Experimenting with Flying Cars

Recently, I spent a few hours with a neurologist and a neurology RN in a quiet room making 15 minute phone calls to patients.  These patients were scheduled to be seen at the clinic a few weeks later.  We were calling to see what we could find out from them beforehand to better plan their visit.

Our hypothesis: Getting the right information from the patient at the right time will help us get them to the right providers, for the right reasons, also at the right time.

Our vision: Create services and systems that will enable a seamless experience for both patient and provider from making an appointment through returning home to their life and home providers, with information transfers from both patients and care providers, being critical to this success.

If we are successful, our final solution will look nothing like what we did that morning which was the three of us in a room, the EMR, and a phone.  That was just the quickest, easiest way for us to start to get there.

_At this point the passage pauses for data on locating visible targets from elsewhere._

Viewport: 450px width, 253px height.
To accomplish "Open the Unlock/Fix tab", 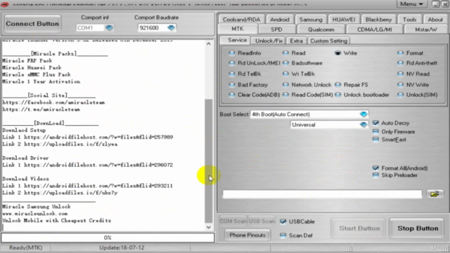I will [269, 41].
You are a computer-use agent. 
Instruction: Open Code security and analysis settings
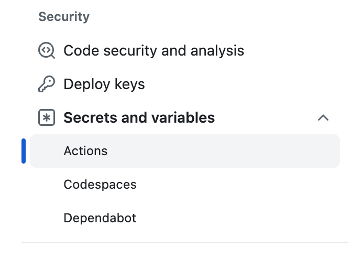(x=153, y=51)
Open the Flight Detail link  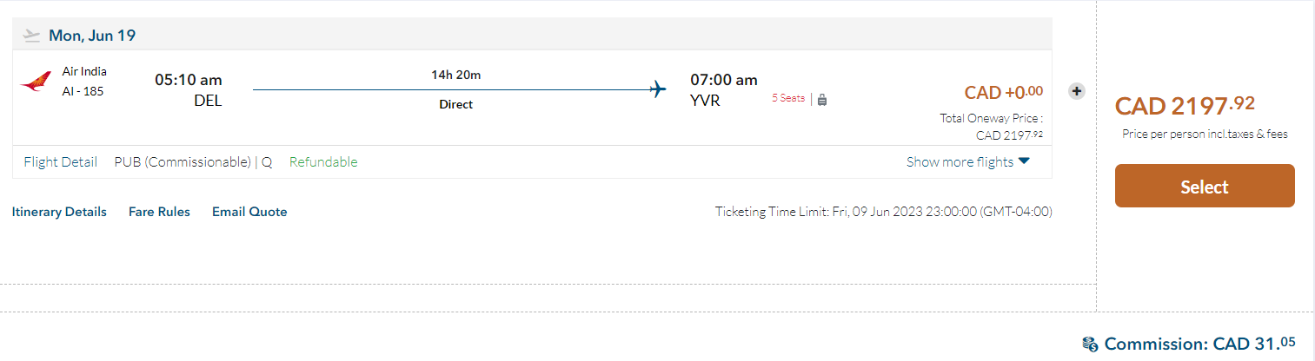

This is the value of embedding design in a system as complex as health care:  We can just go ahead and try something, experiment with a larger vision in mind, knowing the small wins and failures can get us somewhere big.

Our insights from these calls concluded that, YES, we could more efficiently and accurately plan patient itineraries if we checked in with them before their visit.  We also realized that if we asked them “What do you want out of your visit here?” we had a much more productive conversation than if we simply asked them to review their symptoms.  Perhaps the biggest win from this small experiment: Almost every patient reported that their call made them feel more confident coming in for their visit. 

Patient confidence can lead to more productive and direct conversation in their visit, and more of a feeling of ownership of their care plan.  That makes for a more complete, cost effective and overall successful system for all stake holders.

We have a long way to go until we get to our final service, system, or product, fully integrated into the clinic.  The great part is we already have physician leadership support to do the right thing, in the most appropriate timeline, for the most sustainable solution.

Our physician leader for this project, and for the larger institutional initiative under which it lives, asked our team the other day for “Flying Cars.”  He wants us to bring him big ideas and take the time to experiment until we get the right parts in place to make them hum.  It’s not a perfect process, but it works to bridge design and health care.  Health care is a tangled web, and it takes time, flexibility, and collaboration to get it right.  Design, when given the access and time to experiment, can do that.